Ce qu’elle ne fut plus dès le début des années 2000, c’est-à-dire à un moment où la majorité avait quelque peu changé de visage puisque le PRL s’était trouvé alors éjecté du Collège des Bourgmestre et Echevins dont la figure de proue avait pour visage celui de Freddy Thielemans tandis que Xavier de Donnéa devenait dans le même temps Ministre-Président de la Région de Bruxelles-Capitale.

Pourquoi vous raconter tout cela à partir des mesures de tutelle que Rudi Vervoort veut faire adopter dans la foulée de la découverte de contrats plus que juteux du côté de l’asbl GIAL ?

Tout simplement pour vous expliquer que le montage des asbl communales au sein du pouvoir de la Ville de Bruxelles est loin d’être l’apanage du seul PS dans la mesure même où Gial, dont il est tant question ces derniers temps, fut littéralement couvé par Oncle Picsou, alias Claude Michel, et où des départements comme ceux de la Culture et des Sports pour n’en citer que deux firent, comme d’autres, l’objet d’une mise sous enveloppe juridique, c’est-à-dire d’une mise en forme d’asbl, destinée à échapper tant au pouvoir décisionnaire du Conseil communal de la Ville qu’à différents contrôles, dont celui de la tutelle régionale en particulier.

En effet, si l’inspecteur régional pouvait demander à recevoir tout document pour vérifier si la procédure avait été bien suivie pour octroyer des subsides à l’une ou l’autre de ces asbl ou pour recevoir les comptes de celle-ci, elle ne pouvait aller plus loin dans ses démarches et était refoulée dès lors qu’elle cherchait à savoir si les règles d’attribution de marchés avaient été respectées ou à connaître les conditions qui avaient été posées pour l’engagement de personnel pour ne citer que deux exemples d’endroits interdits d’accès à l’inspection régionale.

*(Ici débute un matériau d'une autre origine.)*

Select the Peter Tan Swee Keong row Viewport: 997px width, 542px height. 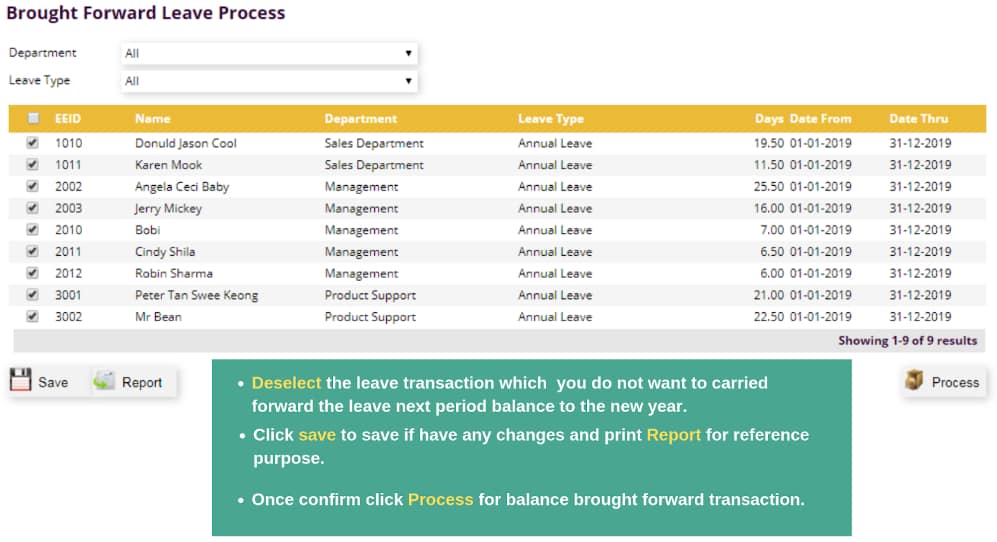coord(497,295)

Faire rapport sur ce genre d’empêchement devant lequel tout inspecteur, ou toute inspectrice, s’est ainsi trouvé(e) dans l’impossibilité d’aller plus avant dans la recherche de renseignements ou dans l’examen de pièces ou d’informations utiles n’a pas servi car la règle de marbre était là, l’inspection s’occupe des affaires de la Ville (ou de la commune) et non d’autres entités. Quand bien même celles-ci n’étaient le plus souvent que des places fortes au sein desquelles les Echevin(e)s titulaires des clés disposaient des pleins pouvoirs de faire à leur guise.

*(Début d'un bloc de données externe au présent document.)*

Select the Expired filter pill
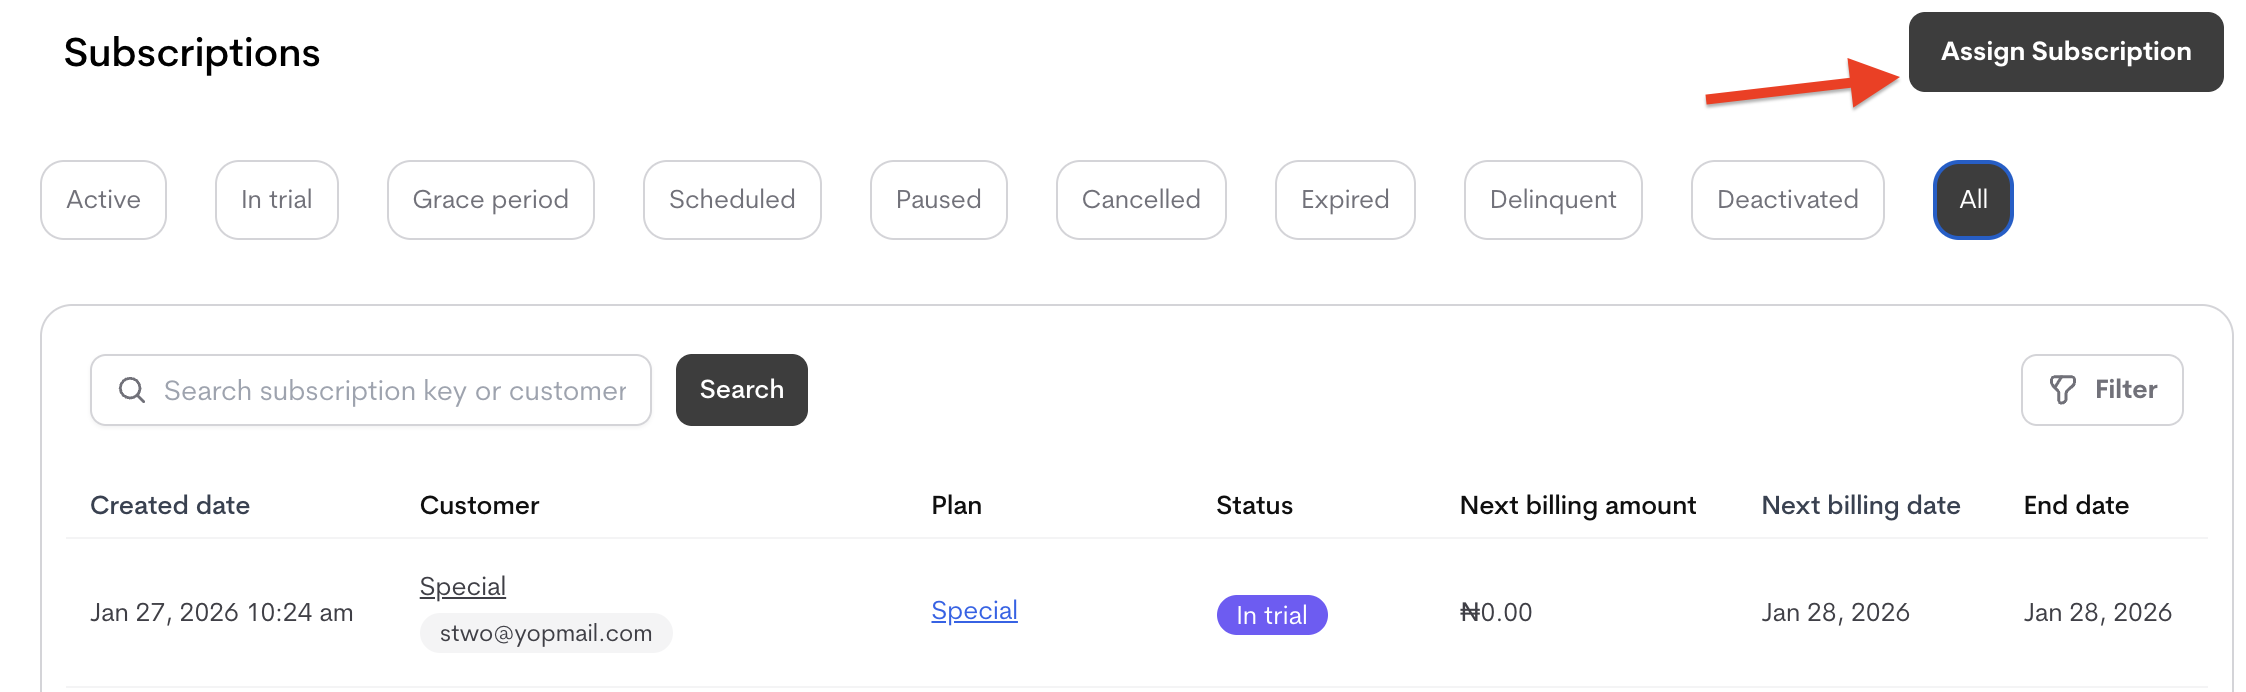The height and width of the screenshot is (692, 2246). point(1344,200)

Aujourd’hui, plus de vingt ans après ces temps où ont été mises en place ces chapelles du libre exercice du pouvoir, Rudi Vervoort entend permettre à la tutelle régionale d’y avoir accès.

Dois-je vous dire combien je suis heureux de la chose et combien je salue le fait qu’il mette ainsi fin à des années et des années d’inertie émanant de celles et ceux qui, tous partis confondus, ont fait, en matière de contrôle de tout ce qui se trouvait en marge des organes communaux, semblant d’être aveugles et sourd(e)s.

Merci à lui d’avoir compris, mieux vaut tard que jamais, que, comme l’a écrit André Malraux dans l’Espoir, “ On ne fait pas de politique avec de la morale, mais on n’en fait pas davantage sans”.